**SOURCE PASSAGE**
▶
You guess correctly @Brusfantomet I am danish but not proud  and I purchased the Asus router used so there wasn't any warranty and I don't expect the warranty to be transferable.

I can properly borrow a Ubiquiti ER-X router from work and then see what speeds that gives me at home and put my Asus in AP mode and see what I will do.


----------



## Brusfantomet (Nov 1, 2018)

The dk in your user name gave it away.

But I would try to see if the factory firmware on the Asus fixes it, since the hardware is more than capable of delivering 200 mbit wireless.
Most of the time the warranty flows the product, not the byer in Europe.

Also, do you really need to have an extra AP in a 50 m2 flat? Do you live in a bunker with meter thick concrete walls?


----------



## puma99dk| (Nov 1, 2018)

Brusfantomet said:


> The dk in your user name gave it away.
> 
> But I would try to see if the factory firmware on the Asus fixes it, since the hardware is more than capable of delivering 200 mbit wireless.
> Most of the time the warranty flows the product, not the byer in Europe.
> ...



The wifi got great reach so nothing to complain about even it's like armed concrete walls.

I have done a couple of resets already but it doesn't change that when the router is connected I see my download speed randomly dropping to 1 Mbps in tests and without I do almost 200 Mbps up and down solid on the usual services I test with.


----------



## Brusfantomet (Nov 1, 2018)

Over cable? had a weird problem when i tried using self produced cables on mine, got realy bad speeds, made a new cable more carefully and i got the correct speeds.


----------



## JalleR (Nov 1, 2018)

Have you tried to put the Orginal Firmware on the router, i did that on my R7800 and it has never been better.  (used DD-WRT befor)

All newere routers should be able to do 200/200 my old (7ish years) Netgear WNDR3700 is ok for 300mbit


----------



## puma99dk| (Nov 1, 2018)

I haven't used the original Asus firmware for ages, Merlin's are tweaked and do better wifi.


----------



## Brusfantomet (Nov 1, 2018)

Well, it’s worth a try. And as a wrote, stock firmware is still able to do over 500 mbit over wifi.


----------



## puma99dk| (Nov 1, 2018)

Brusfantomet said:


> Well, it’s worth a try. And as a wrote, stock firmware is still able to do over 500 mbit over wifi.



I will try when I get home from work shouldn't take long and properly try a ER-X router to see what speeds I can get and use my Asus as AP.


----------



## puma99dk| (Nov 14, 2018)

JalleR said:


> Have you tried to put the Orginal Firmware on the router, i did that on my R7800 and it has never been better.  (used DD-WRT befor)
> 
> All newere routers should be able to do 200/200 my old (7ish years) Netgear WNDR3700 is ok for 300mbit



Now I been running the Original Asus firmware for like 13days and now I encounter almost the some problem again download is from under 100Mbit while upload says up around 229Mbit every where I test I am getting crazy here because how can this keep happening and if I plug the CAT7 S/FTP cable directly into the onboard Intel I211AT or I219-V on my ASRock Z370 TaiChi I get over 200Mbit both ways.
◀
**DATA LINES**
▶
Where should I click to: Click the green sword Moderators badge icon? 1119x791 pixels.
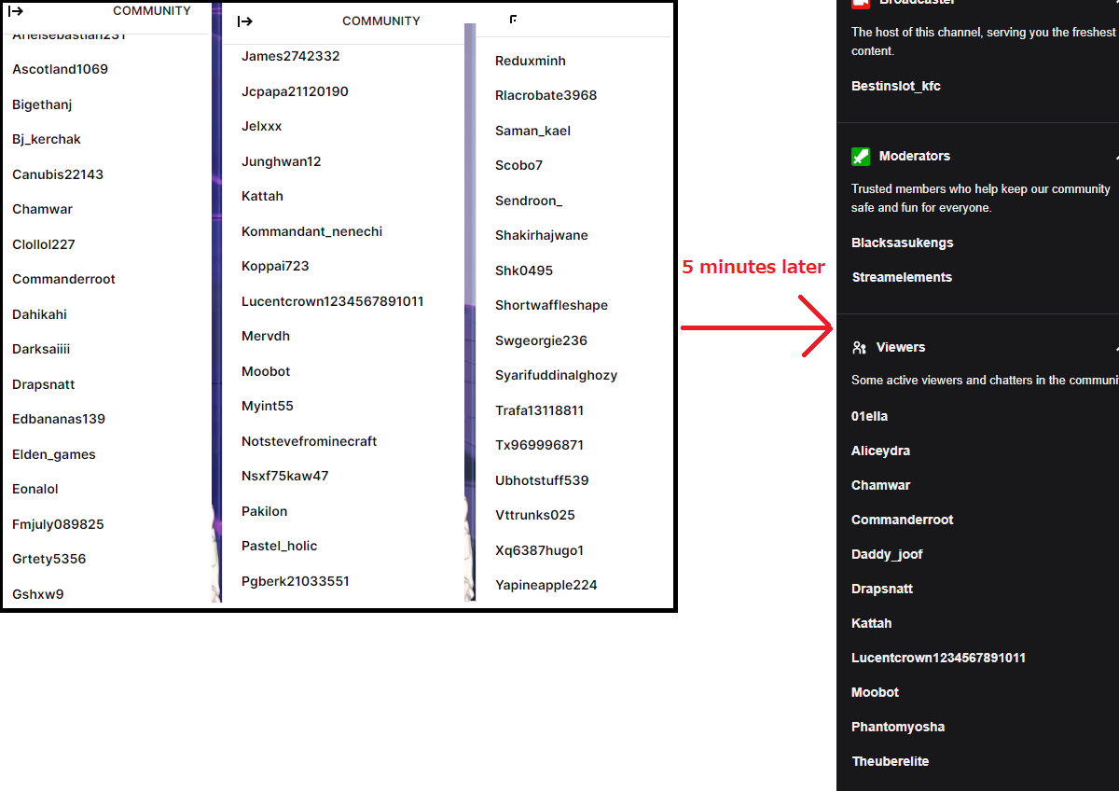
◀
**EXERCISE 1**
According to the forum thread, what speed does Brusfantomet say stock firmware can still reach over wifi?
**EXERCISE 2**
Summarize the forum thread in two sentences.
**EXERCISE 3**
Reproduce the part of the forum thread from "Over cable? had" up to and including "JalleR (Nov 1, 2018)".
The lines after the forum thread come from a separate source.

**COMPLETE RESPONSE 1**
Over 500 mbit.

**COMPLETE RESPONSE 2**
Puma99dk| reports that with the Asus router connected, download speed randomly drops to 1 Mbps in tests, while without it the connection does almost 200 Mbps up and down. Other posters suggest going back to the original Asus firmware, but after about 13 days on it the download is under 100 Mbit while upload is around 229 Mbit, even though a cable plugged directly into the onboard network port gives over 200 Mbit both ways.

**COMPLETE RESPONSE 3**
Over cable? had a weird problem when i tried using self produced cables on mine, got realy bad speeds, made a new cable more carefully and i got the correct speeds.


----------



## JalleR (Nov 1, 2018)